■ WHAT THE EXERCISE ASKS ■
Leave the pictures out and reproduce all the entries word for word.

■ RECORDS TO PROCESS ■
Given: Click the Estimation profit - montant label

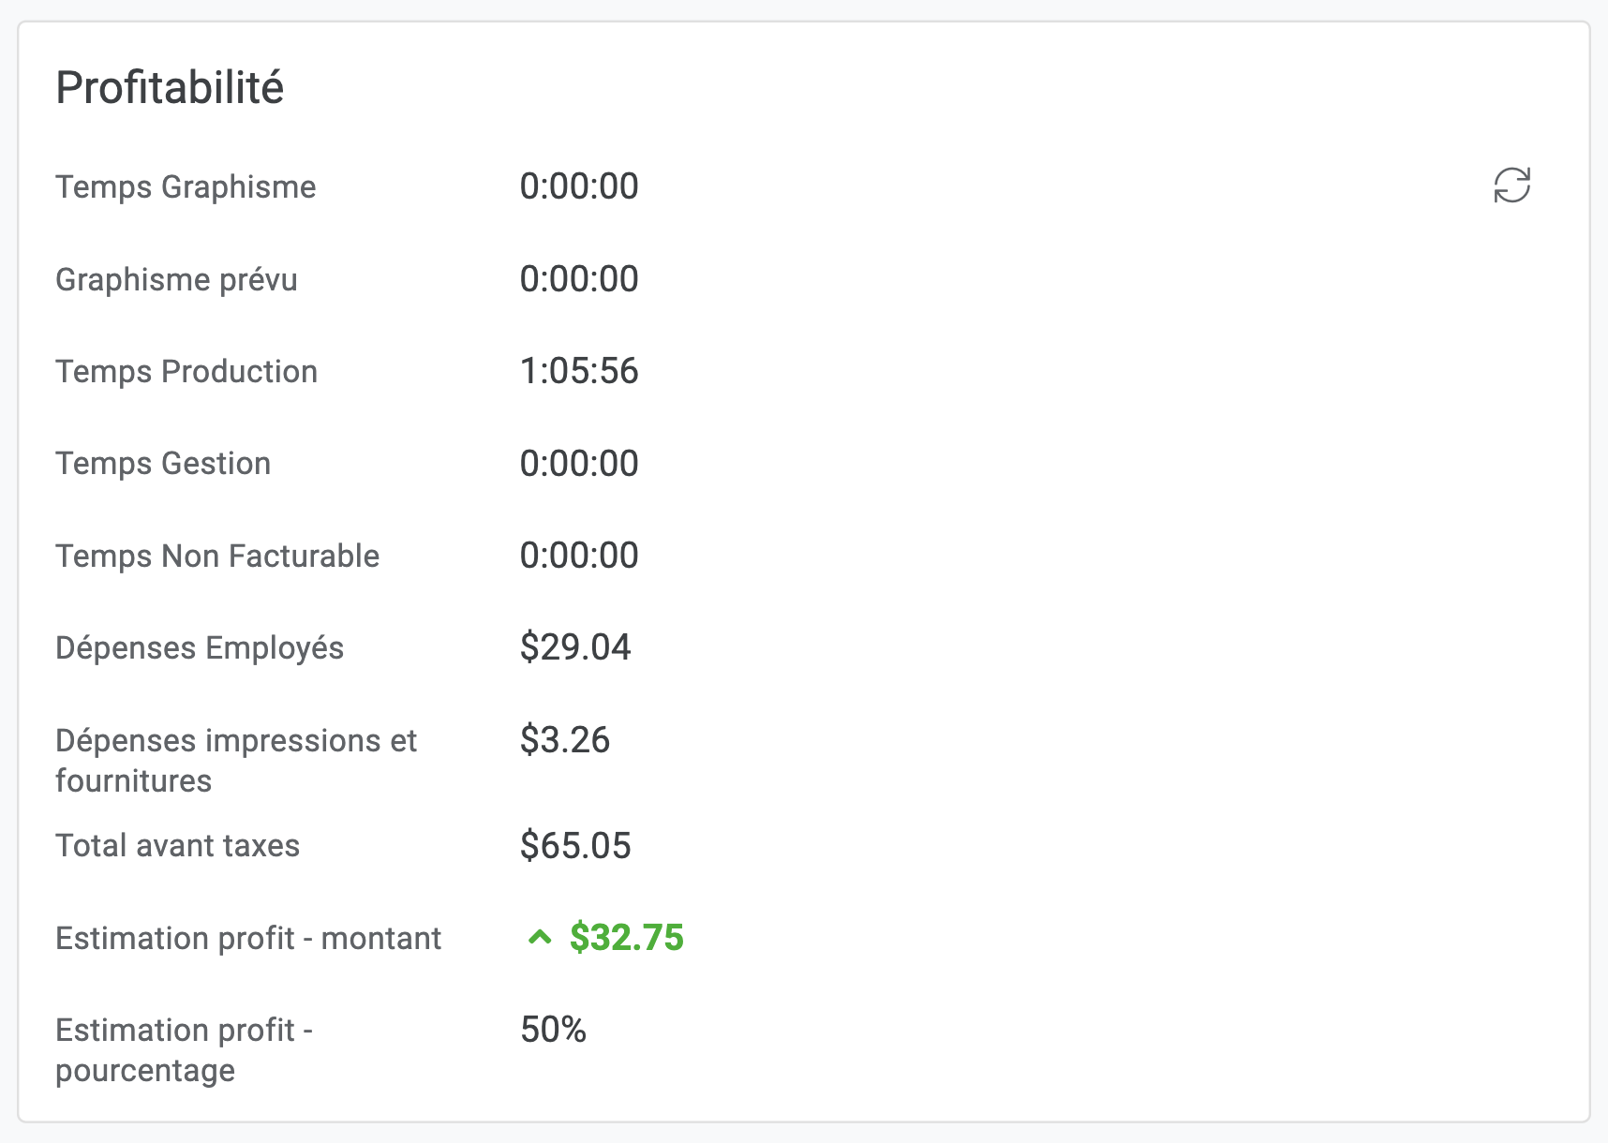Looking at the screenshot, I should point(248,939).
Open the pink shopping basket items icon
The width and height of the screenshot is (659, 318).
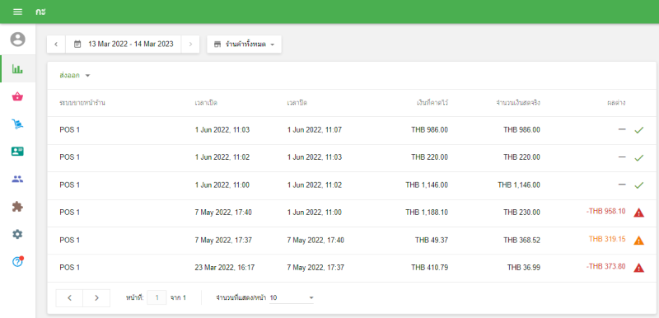[17, 96]
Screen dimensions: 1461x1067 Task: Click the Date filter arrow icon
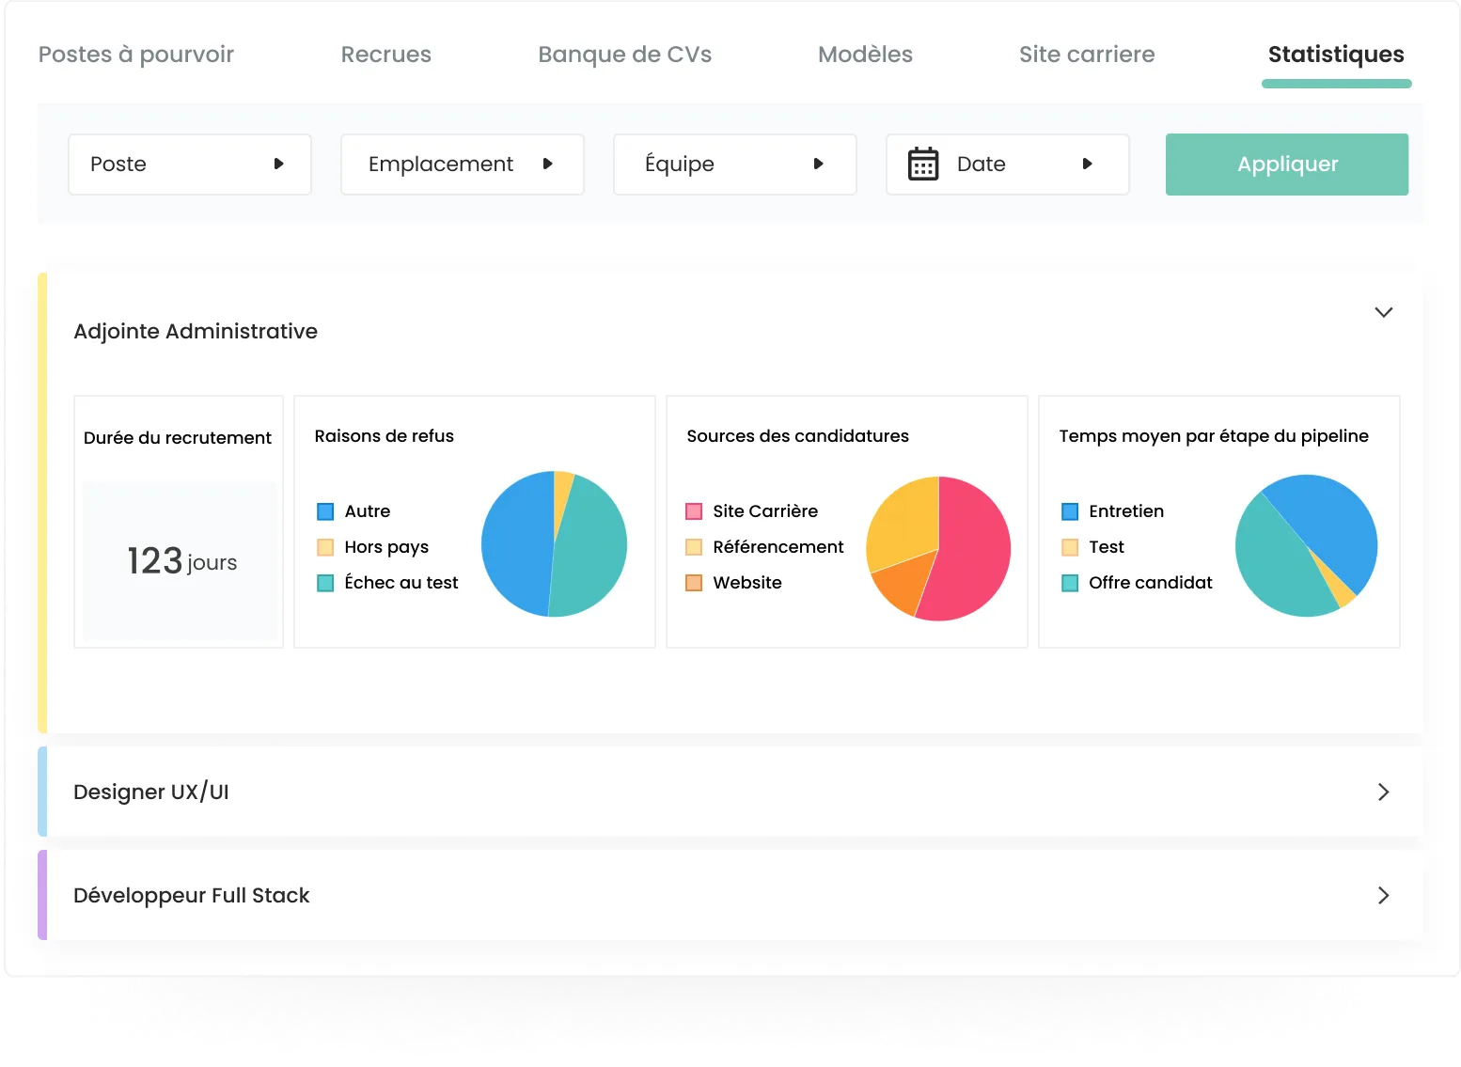coord(1087,164)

■ EXERCISE RESULT ■
Given: Click the Estimation profit - montant label

Looking at the screenshot, I should point(248,939).
Open the pink shopping basket items icon
The width and height of the screenshot is (659, 318).
[17, 96]
Screen dimensions: 1461x1067 Task: Click the Date filter arrow icon
coord(1087,164)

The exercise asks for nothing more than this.